From the start, Pinkney worked to ensure an equitable and authentic relationship between the institution and the artists. One way is by making sure they aren’t pigeonholed into creating specific forms of art or providing certain forms of engagement for the community, such as leading services. Though Pinkney is certainly skilled at leading services, he does not want the institution to dictate how the artists in the collective serve the community. He sees the need to value their creative works in their own right.
“We’re not leaning into kitsch, we’re not producing Purim spiels, though Purim spiels are lovely…We’re trying to create the infrastructure for artists who are Jews of Color, Indigenous, Sephardi, Mizrahi, to be able to be part of a broader community dialogue, as opposed to one institution holding them and saying ‘look at us doing this fun thing with Jews of Color’ in a way that feels really exotifying. But when it feels like many communities coming together and choosing to contribute something really specific that they’re good at, then suddenly I think we’re doing something different.”
Pinkney, who feels his identity as an artist-rabbi is really starting to take root, has dubbed this innovative artist’s collective “The Workshop.” With a small group of fellows, The Workshop is intended to serve as an intimate community of creators and collaborators.

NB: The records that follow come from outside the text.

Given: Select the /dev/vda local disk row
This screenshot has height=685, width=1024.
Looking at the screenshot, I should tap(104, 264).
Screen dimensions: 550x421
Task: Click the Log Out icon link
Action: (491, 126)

“The biggest way we change hearts and minds—or nudge them at least—is actually through broader media.” Pinkney reminded us that Daveed Diggs’ “Puppy for Hanukkah” “did more for bringing about awareness of JoC existence than a lot of other things. It was fun, it was subtle and not about drawing attention to itself or standing on a soapbox.” The authentic wholeness of self that Pinkney witnessed in the response to the music video pushed him to see all art and media forms as a chance to transform.
“I want to see more examples in media, on stages, both commercial and non-commercial, of JOCISM folks being able to take up their full identities and tell their stories.” Though Pinkney doesn’t want to force the artists to create works that are about their identities, he believes that the work that will emerge will diversify who we think of as a Jew.
“I do hope that one of the things that comes out of this is that JOCISM communities will be deeply moved by what these artists create; in certain cases, they might feel so seen by a play by Rebecca S’manga Frank, or the music of Avi Amon with a Turkish Sephardic feel to it. I hope people feel seen, heard, or represented in some way.”
Pinkney believes that The Workshop will be an exploration into the relationship of Jewish arts and culture to the Jewish community and to communities outside of it.
“Valuing what artists give to Jewish communities is so essential for the long-term health of Jewish life. In recognizing that, we shouldn’t try to turn them into our image of what Jewishness should look like. No, let artists be artists and I can tell you they will take us to a much more interesting, vibrant kind of Judaism than we can even imagine, and one that will have intersections with and relevance to the rest of the world.”